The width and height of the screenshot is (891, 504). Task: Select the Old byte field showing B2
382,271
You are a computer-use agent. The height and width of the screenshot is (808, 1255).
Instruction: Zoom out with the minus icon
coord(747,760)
++++++++++
What to produce: Repeat the records above exactly, leaving none out.

Solution:
The width and height of the screenshot is (891, 504). Task: Select the Old byte field showing B2
382,271
You are a computer-use agent. The height and width of the screenshot is (808, 1255).
Instruction: Zoom out with the minus icon
coord(747,760)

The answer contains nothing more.